* PASSAGE PROVIDED:
1. Is 2^n + 3^n (where n is an integer) ever the square of a rational number? Prove whether or not this so?????

Finding it borderline impossible to prove.
2. An example is enough to prove it.
3. I haven't got anywhere with an example, or a proof. It's tricky.
4. Hmm, keep looking.
5. What have you tried so far? And do you think 2^n + 3^n is the square of a rational number, or it isn't?
6. Bear in mind the question is whether it is the square of a rational number, not the whether it is the square of an integer.

EDIT: Lies (see later on) ---> Proving by example isn't really on, but disproving only requires one to break the rule.
7. Do you think it is the square of a rational or not?
8. (Original post by aKarma)
Proving by example isn't really on, but disproving only requires one to break the rule.
No. The question asks whether 2^n + 3^n is ever the square of a rational number, so just one example is sufficient. And a single counterexample won't disprove it.

* DATASET EXCERPT:

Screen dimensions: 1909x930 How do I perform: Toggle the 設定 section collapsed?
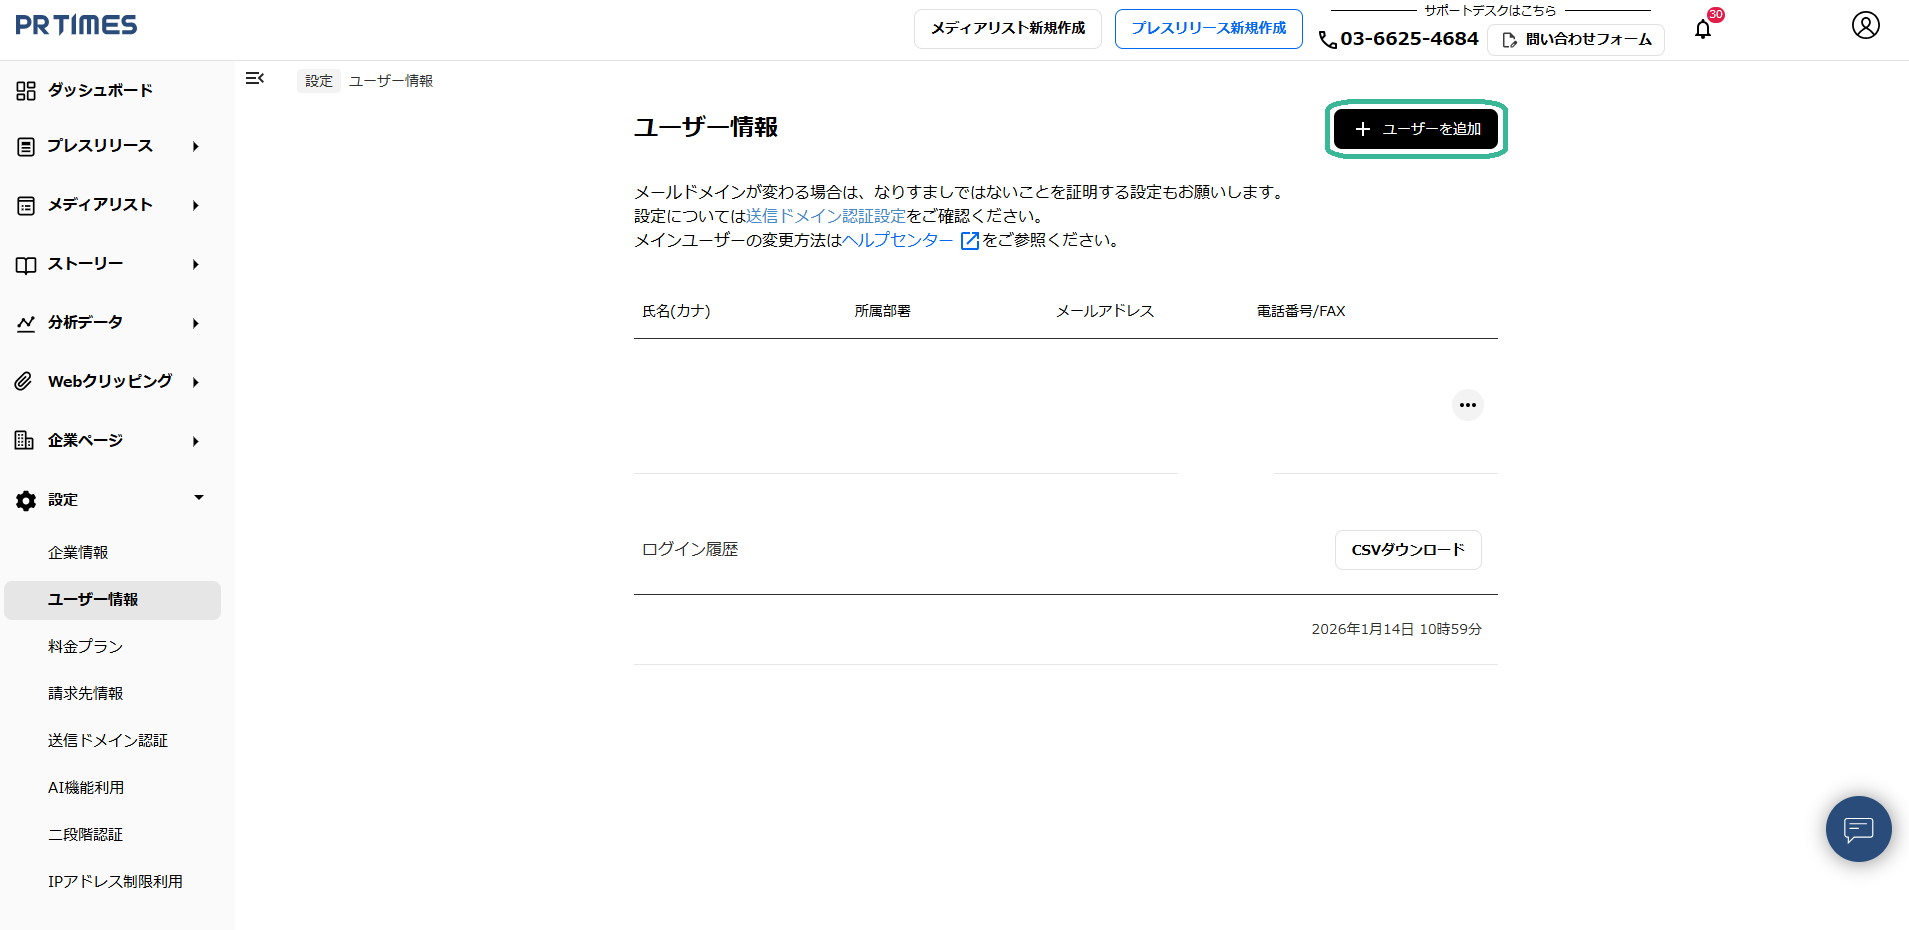[x=198, y=498]
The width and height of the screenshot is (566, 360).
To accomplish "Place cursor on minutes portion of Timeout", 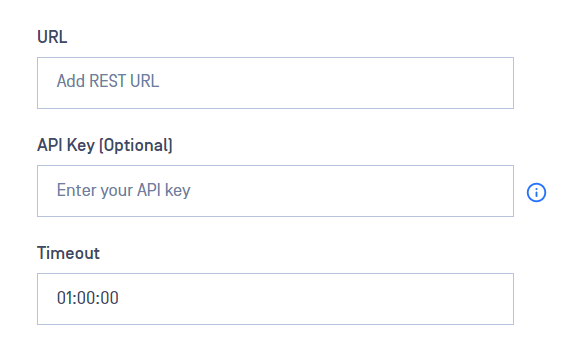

* TASK INSTRUCTIONS:
Based on the forum thread about 2^n + 3^n, decide whether each statement agrees with it. Answer yes or no, and quote the deciding words.
1. One reply says a single counterexample won't disprove the claim.
2. The original question asks whether 2^n + 3^n is ever the square of an integer.
3. One reply says an example is enough to prove it.
The material is not needed for anything here.

* COMPLETE ANSWER:
1. Yes: "And a single counterexample won't disprove it."
2. No: "Is 2^n + 3^n (where n is an integer) ever the square of a rational number?"
3. Yes: "An example is enough to prove it."